Edição 311Dezembro 2020
Sábado, 23 De Janeiro De 2021
Editorias

Publicado na Edição 256 Maio 2016

Coerência. E basta!

Luiz Carlos Ferraz

Ainda que a máxima maquiavélica, de que os fins justificam os meios, não seja a panaceia para a mais exacerbada das democracias, não é possível discordar que, após o colossal exercício para subverter uma decisão obtida de forma legítima nas urnas, controversamente anunciada como “golpe”, o Brasil dá sinais de pulso para enfrentar o segundo semestre deste ano perdido – como se convencionou classificar 2016. O país tem jeito e vai sair da crise, acredite!
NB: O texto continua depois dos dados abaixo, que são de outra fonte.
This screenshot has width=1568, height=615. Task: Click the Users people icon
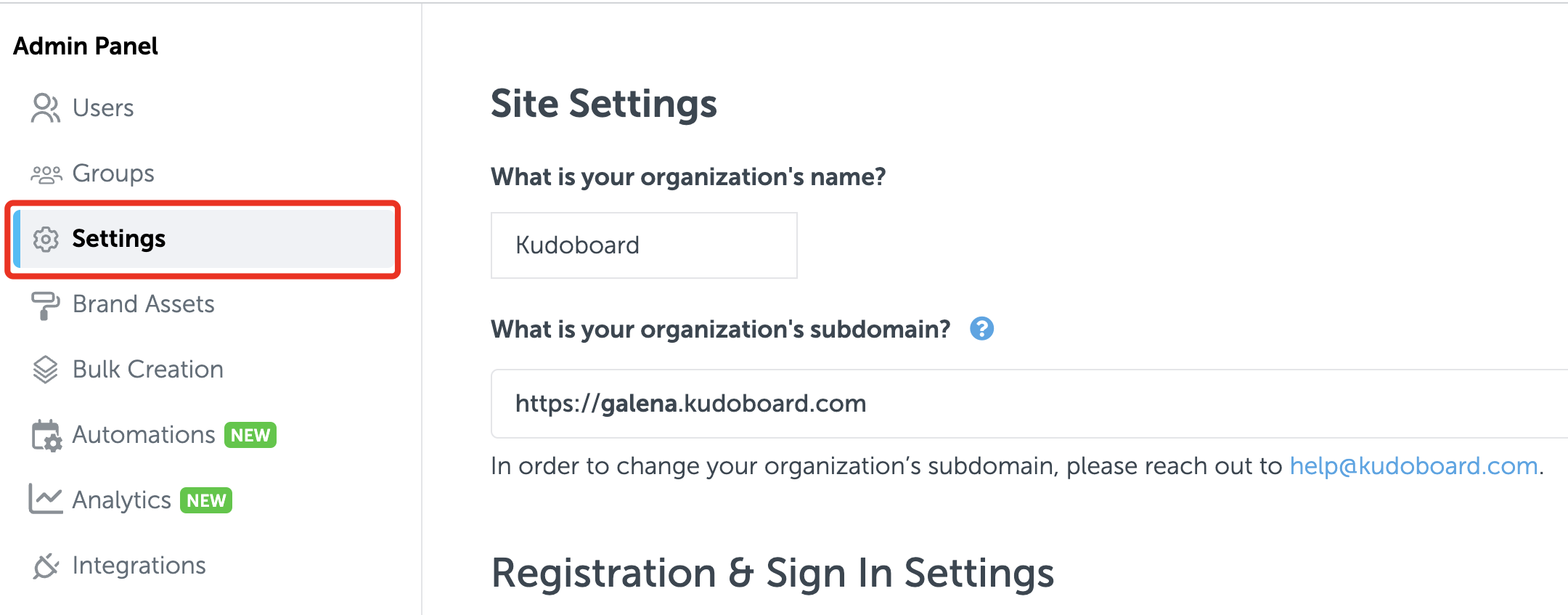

Afinal, após uma disputa polarizada, o placar aparenta servir tanto às comemorações de alguns como ao desespero de outros, o que não é tão simples assim nesses dias em que o ânimo popular tende a acomodar-se, mas conforta o fato de prevalecer no ar o sentimento do agora vai, como se enfim o mal maior da Nação, a corrupção, fora extirpada do poder, o que é notório e desnecessário maniqueísmo, pois tenta jogar para debaixo do tapete o entendimento mais comezinho de que ela é e, obviamente, sustenta o sistema – o que pode ser sintetizado no bordão do inesquecível personagem anisiano: sou, mas quem não é! Neste sentido, escolhendo fortuitamente algum aspecto do governo interino, tal qual aquele papagaio do realejo, o ministério de notáveis do presidente Michel Temer é uma afronta ao povo. Nada menos que oito dos curiosamente intitulados notáveis tiveram seus nomes citados na famigerada Operação Lava Jato. São sujos, são eles, Geddel Vieira Lima, Romero Jucá, Henrique Eduardo Alves, Bruno Araújo, Ricardo Barros, Raul Jungmann, Eliseu Padilha e José Serra. Ou seja, por meio da penada amiga, já têm garantido o foro privilegiado para livrar-se da ação do juiz Sérgio Moro, como tentou sem sucesso o ex-presidente Luiz Inácio Lula da Silva. O cidadão exige o mínimo de coerência. Covardia é o que menos se espera dos ministros da Suprema Corte.